The day was sun-filled, with crystal-blue skies above. I looked at my girlfriend and smiled. She smiled back at me. I love to see her smile. She had no idea of the doubt that haunted me the night before.

I could see the church behind her, and behind that I saw the partly cloudy sky. I felt better. Faith had been restored. Although I’m not a Christian, I could see the symbolism in the beauty in front of me.

“I see you,” I said.

“I see you too,” she said.

Unbeknownst to her, in that fraction of time … in that tiny little moment her eyes, hazel and magnificent, not only saw me, they soothed me. We’ve been together for a few years now and without question love lives in our house. But this morning her eyes…

If you are a student of science, you’ve been told that Charles Darwin believed in and promoted evolution by natural selection. We are taught in school that we, the human race, crawled out of some evolutionary soup. His hypothesis has been taught as fact, rather than supposition, for some time now. What most of us were not taught is that Charles had doubts about his supposition. The eyes of every species are too complex, causing Charles to believe it would have taken divine intervention to create such a superb organ.

The first time I saw my girlfriend, long before we dated, I only glanced at her. I didn’t see the amazing woman I know today. But I remember the first time that I really saw her, really saw her, time slowed down for me. She was brushing her hair back around her ear with her hand. It was rude of me to stare as long as I did, we were only acquaintances at the time, but I did. I saw in her the woman I see today. But back then I thought there was no way she could live up to the dream I had of her. I remember that day well. She will tell you that back then she didn’t even notice me. I know she believes that, I also know her soul felt differently. Her soul was there. It was in her eyes smiling, calling me.
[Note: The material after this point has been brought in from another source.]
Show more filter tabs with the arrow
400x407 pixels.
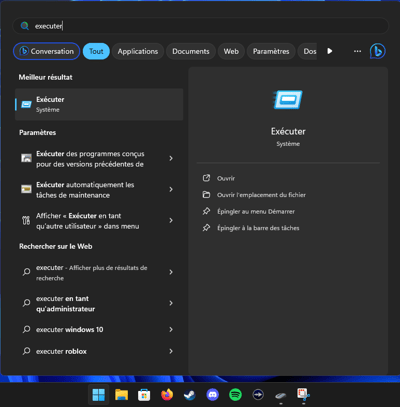pyautogui.click(x=330, y=51)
Charles couldn’t understand how the sclera, cornea, iris, optic nerves, and various other intricate components could have evolved at the same rate as the rest of our bodies. For a single organism to go from complete blindness in a pond of soup to developing a place that would become an eye that would eventually see light, recognize images, color and so on—well, there was just no way to explain it with science. The eye is elegant. It not only perceives, but it is a major portion of our identity. The color of our eyes, the shape of them—how well-rounded or curved they are—gives us a basic expression that the rest of the world interacts with. As humans, we look into another person’s eyes and we gain information. We get a feeling whether we can trust them or not.
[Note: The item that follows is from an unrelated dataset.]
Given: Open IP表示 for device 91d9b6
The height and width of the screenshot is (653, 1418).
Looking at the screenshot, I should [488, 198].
This morning I felt my abdominal muscles tighten when she tilted her head to one side and said, “I see you too.” I saw the face of loveliness. She tells me she sees the next best-selling author. I smile when I hear this. Those are such kind words. But I understand how tough the literary world is. I have my doubts.

Charles had doubts too. He looked at the eye and realized that it was more likely to have been designed, moreover created, than to have evolved. There were times of doubt for Charles and the eye was one great cause. His wife Emma encouraged him to go on, the scientific community encouraged him to go on.
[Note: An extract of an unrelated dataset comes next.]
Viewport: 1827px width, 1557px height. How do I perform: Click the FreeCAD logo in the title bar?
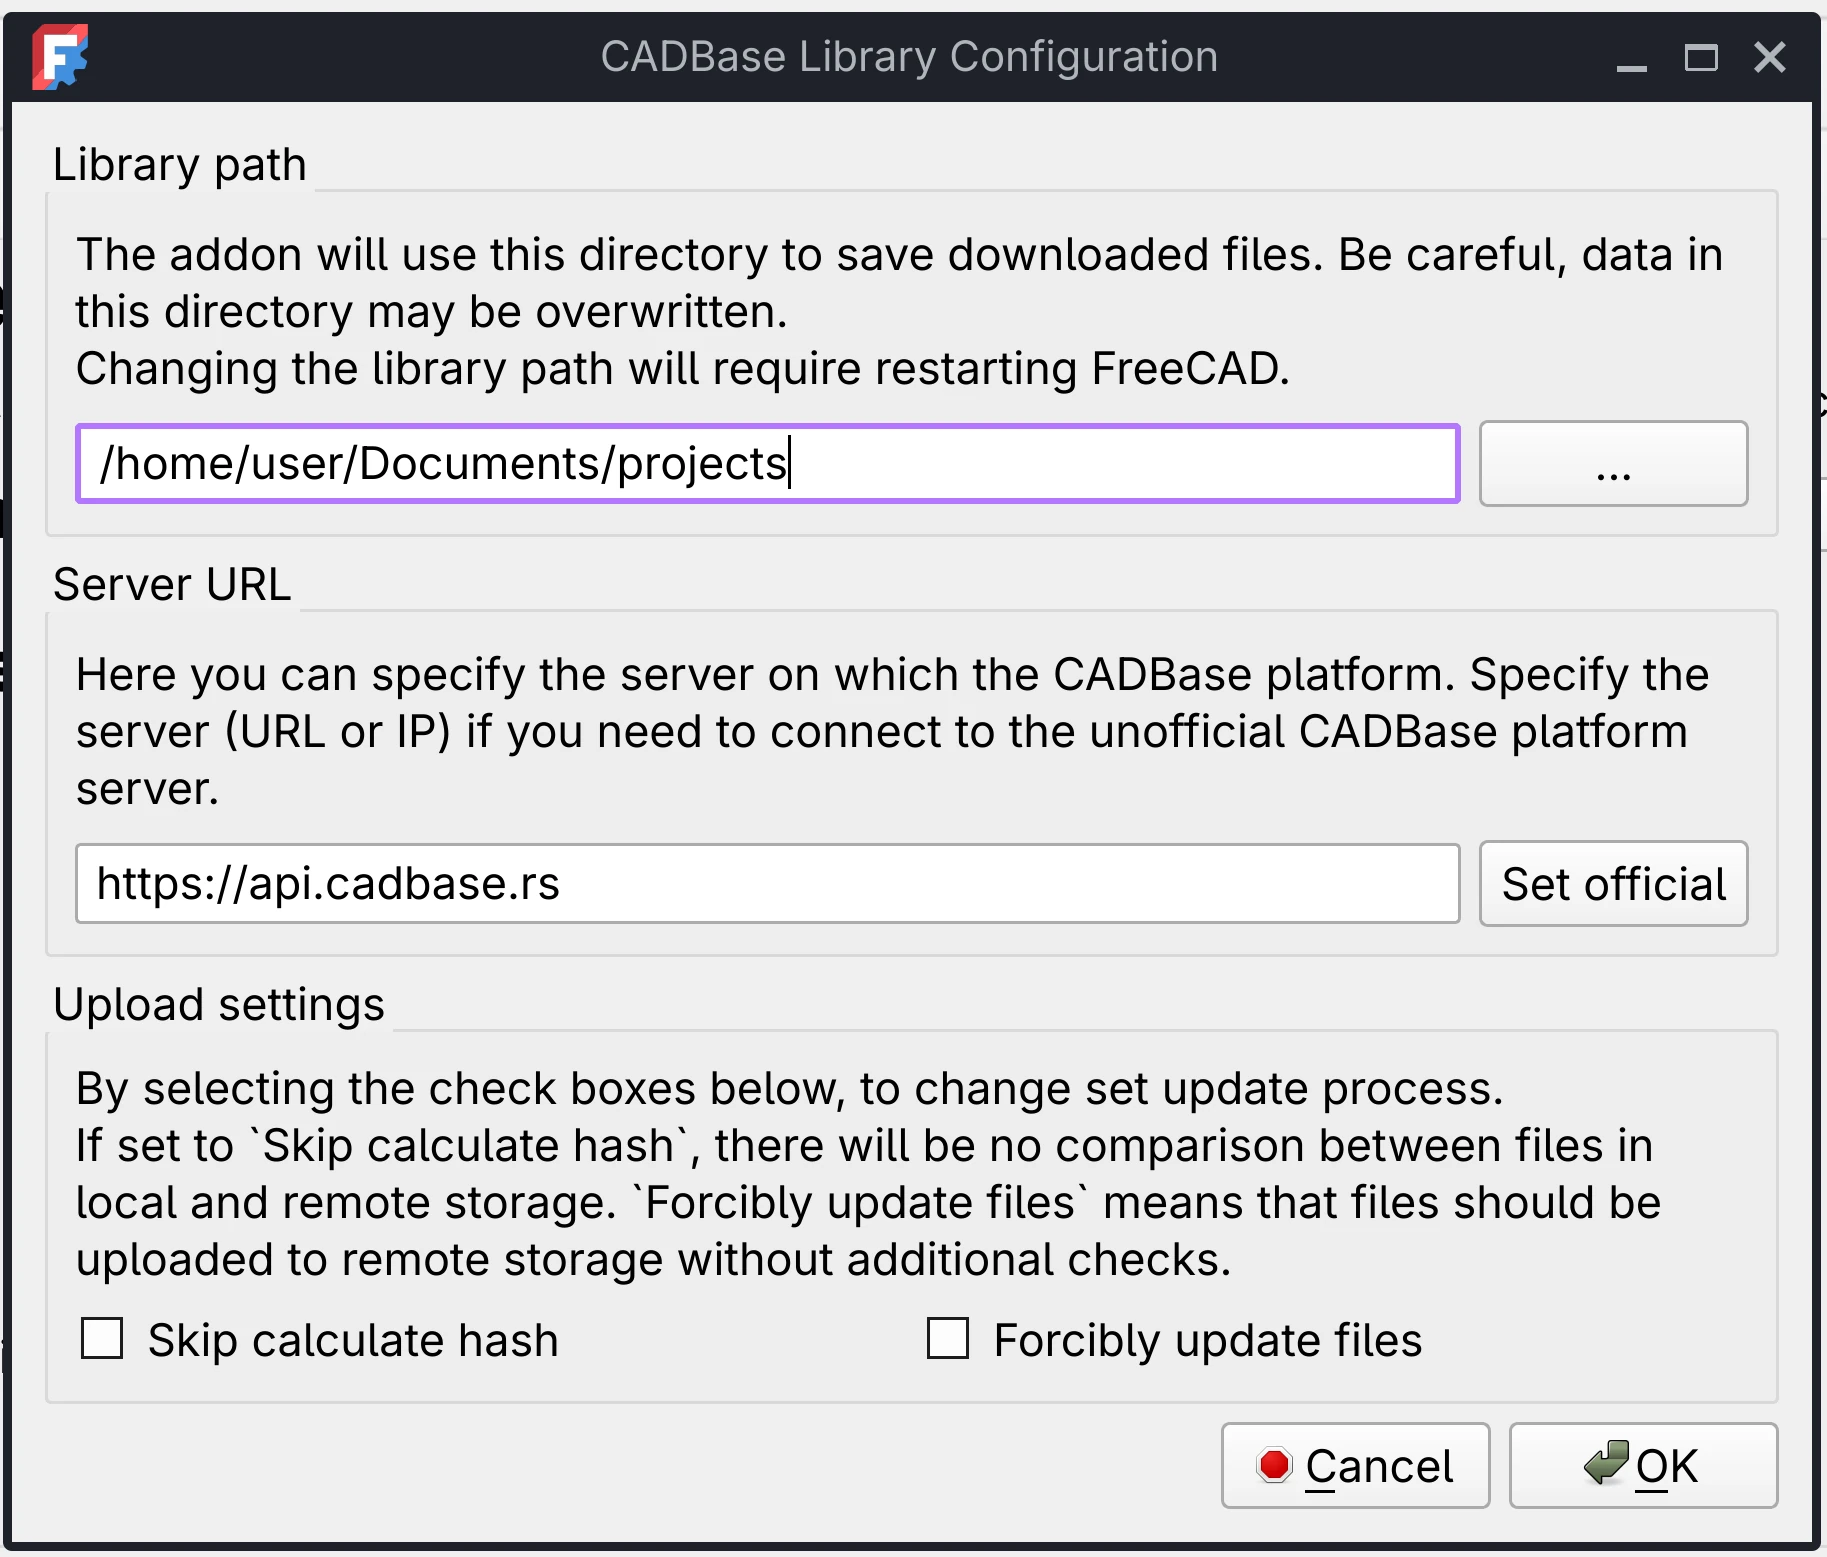pos(60,57)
I too see the eye as created. I have no reservations that life was created by something greater than we are capable of understanding. My girlfriend encourages me. Her eyes speak … not in words but in a soft, universal dialect. The unspoken words are palpable with exquisite, loving emotion. I memorize the small moment.

“Why are looking at me like that?” she asks.

I turn my head. “It’s nothing. I just want to remember this moment. That’s all.”

I tell myself, I must never forget the eyes of Sunday morning.